What to do: Find the string "magnifier" in the entries and copy each line that has it.

Content starts

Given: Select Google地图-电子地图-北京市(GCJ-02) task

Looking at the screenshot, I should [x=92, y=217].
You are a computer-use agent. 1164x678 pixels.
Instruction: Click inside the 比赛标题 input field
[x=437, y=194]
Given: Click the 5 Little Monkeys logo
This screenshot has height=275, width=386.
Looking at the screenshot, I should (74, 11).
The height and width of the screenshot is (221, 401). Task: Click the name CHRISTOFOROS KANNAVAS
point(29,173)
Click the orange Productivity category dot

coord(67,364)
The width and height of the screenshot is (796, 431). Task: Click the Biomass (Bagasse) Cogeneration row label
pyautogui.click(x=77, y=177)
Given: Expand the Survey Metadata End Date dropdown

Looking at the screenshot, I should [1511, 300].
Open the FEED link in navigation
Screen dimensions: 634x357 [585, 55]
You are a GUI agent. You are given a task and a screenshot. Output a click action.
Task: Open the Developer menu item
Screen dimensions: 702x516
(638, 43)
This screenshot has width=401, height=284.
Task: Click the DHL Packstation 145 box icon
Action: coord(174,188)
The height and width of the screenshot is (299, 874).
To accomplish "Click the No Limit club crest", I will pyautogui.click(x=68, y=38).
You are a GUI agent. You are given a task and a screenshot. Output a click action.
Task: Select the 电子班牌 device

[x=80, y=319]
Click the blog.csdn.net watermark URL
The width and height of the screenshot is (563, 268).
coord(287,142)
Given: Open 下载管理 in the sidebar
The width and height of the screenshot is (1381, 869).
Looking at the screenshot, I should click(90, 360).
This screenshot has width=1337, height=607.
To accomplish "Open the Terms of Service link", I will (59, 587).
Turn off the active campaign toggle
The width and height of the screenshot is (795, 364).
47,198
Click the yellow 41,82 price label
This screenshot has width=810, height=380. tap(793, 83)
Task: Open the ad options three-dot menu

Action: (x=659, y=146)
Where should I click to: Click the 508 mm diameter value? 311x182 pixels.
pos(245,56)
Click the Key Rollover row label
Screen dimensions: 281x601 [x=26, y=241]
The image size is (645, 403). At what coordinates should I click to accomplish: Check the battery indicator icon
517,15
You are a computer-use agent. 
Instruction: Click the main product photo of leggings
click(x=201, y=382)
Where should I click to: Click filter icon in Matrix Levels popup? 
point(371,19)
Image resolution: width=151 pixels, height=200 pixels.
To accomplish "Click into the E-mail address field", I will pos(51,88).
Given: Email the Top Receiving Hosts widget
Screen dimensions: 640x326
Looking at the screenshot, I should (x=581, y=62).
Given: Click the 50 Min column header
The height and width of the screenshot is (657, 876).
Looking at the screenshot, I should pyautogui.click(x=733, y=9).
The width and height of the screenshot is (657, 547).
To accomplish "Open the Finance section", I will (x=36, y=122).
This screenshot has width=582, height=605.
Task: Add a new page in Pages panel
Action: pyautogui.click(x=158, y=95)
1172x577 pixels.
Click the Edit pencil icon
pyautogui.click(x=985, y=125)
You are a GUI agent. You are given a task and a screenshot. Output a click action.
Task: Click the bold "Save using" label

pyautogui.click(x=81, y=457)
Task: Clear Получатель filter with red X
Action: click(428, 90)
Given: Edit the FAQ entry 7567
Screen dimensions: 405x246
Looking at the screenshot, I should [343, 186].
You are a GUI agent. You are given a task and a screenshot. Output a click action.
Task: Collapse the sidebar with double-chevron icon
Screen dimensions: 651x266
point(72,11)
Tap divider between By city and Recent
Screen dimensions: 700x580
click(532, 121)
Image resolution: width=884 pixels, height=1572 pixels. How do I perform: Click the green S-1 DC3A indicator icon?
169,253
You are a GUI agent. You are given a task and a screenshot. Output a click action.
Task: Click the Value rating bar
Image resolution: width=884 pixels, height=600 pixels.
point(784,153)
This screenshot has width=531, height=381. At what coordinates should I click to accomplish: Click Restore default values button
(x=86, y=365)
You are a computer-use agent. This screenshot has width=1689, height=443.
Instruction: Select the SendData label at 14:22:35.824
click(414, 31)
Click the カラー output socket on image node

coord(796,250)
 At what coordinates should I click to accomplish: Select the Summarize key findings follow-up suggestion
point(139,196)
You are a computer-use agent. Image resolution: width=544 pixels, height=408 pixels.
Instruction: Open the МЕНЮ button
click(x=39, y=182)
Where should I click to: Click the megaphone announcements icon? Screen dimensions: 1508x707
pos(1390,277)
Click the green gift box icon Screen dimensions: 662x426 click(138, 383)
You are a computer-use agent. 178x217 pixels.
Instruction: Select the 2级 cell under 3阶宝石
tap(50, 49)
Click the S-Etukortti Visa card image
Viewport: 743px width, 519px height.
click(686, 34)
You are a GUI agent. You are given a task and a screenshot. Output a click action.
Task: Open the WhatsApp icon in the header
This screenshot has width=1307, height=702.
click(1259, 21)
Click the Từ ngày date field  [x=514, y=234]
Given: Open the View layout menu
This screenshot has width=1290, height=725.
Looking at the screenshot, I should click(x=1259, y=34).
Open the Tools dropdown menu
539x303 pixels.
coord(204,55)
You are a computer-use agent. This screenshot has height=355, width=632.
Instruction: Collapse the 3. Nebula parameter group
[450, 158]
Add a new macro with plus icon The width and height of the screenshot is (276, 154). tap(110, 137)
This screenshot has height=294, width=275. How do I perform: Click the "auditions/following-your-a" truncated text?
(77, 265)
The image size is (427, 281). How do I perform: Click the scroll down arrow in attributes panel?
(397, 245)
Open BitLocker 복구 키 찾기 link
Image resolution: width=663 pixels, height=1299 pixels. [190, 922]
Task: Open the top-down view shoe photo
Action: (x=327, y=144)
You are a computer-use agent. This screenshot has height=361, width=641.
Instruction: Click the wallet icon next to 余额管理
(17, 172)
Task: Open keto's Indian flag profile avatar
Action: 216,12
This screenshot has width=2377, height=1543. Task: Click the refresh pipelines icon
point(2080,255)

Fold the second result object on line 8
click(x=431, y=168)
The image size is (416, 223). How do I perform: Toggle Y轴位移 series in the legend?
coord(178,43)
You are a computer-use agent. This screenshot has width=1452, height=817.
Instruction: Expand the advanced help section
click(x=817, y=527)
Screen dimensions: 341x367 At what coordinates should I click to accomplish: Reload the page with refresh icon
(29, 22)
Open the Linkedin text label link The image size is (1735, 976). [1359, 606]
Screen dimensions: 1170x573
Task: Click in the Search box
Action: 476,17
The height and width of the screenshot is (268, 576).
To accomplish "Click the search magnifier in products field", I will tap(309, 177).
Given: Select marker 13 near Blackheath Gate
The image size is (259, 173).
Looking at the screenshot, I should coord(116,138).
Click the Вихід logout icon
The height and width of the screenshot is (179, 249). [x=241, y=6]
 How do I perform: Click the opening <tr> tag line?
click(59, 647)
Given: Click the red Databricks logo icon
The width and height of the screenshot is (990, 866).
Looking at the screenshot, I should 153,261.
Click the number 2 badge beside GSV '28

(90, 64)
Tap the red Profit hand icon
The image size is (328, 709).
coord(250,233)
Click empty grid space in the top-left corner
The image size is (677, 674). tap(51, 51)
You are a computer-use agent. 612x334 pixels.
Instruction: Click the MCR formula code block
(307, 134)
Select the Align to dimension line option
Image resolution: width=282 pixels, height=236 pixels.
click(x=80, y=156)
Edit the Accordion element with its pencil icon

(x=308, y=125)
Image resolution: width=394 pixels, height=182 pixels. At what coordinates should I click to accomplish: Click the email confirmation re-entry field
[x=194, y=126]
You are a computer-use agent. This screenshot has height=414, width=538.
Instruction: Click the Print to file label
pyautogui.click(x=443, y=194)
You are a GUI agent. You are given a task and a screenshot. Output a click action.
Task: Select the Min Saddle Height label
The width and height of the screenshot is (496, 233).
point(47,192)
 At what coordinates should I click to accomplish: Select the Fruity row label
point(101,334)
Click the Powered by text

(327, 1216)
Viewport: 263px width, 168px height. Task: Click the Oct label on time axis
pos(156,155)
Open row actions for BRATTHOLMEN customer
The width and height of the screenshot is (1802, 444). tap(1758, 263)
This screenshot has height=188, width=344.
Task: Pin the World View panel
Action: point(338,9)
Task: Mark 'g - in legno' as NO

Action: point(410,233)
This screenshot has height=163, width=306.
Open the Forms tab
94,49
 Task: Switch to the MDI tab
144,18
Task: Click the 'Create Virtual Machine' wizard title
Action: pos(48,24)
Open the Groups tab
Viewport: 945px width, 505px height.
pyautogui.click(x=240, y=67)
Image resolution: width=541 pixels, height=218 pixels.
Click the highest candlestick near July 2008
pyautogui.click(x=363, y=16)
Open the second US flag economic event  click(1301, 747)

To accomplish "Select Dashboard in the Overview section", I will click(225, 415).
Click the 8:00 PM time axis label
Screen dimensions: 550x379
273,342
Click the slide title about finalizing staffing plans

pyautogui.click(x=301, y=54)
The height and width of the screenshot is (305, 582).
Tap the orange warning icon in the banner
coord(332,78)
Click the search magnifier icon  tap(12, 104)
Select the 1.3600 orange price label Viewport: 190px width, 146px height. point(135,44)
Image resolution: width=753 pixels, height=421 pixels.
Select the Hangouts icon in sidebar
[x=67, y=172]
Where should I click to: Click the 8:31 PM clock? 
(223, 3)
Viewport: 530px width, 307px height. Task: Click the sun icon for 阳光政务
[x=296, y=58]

Content ends

Completed task:
To accomplish "Click the search magnifier in products field", I will tap(309, 177).
Click the search magnifier icon  tap(12, 104)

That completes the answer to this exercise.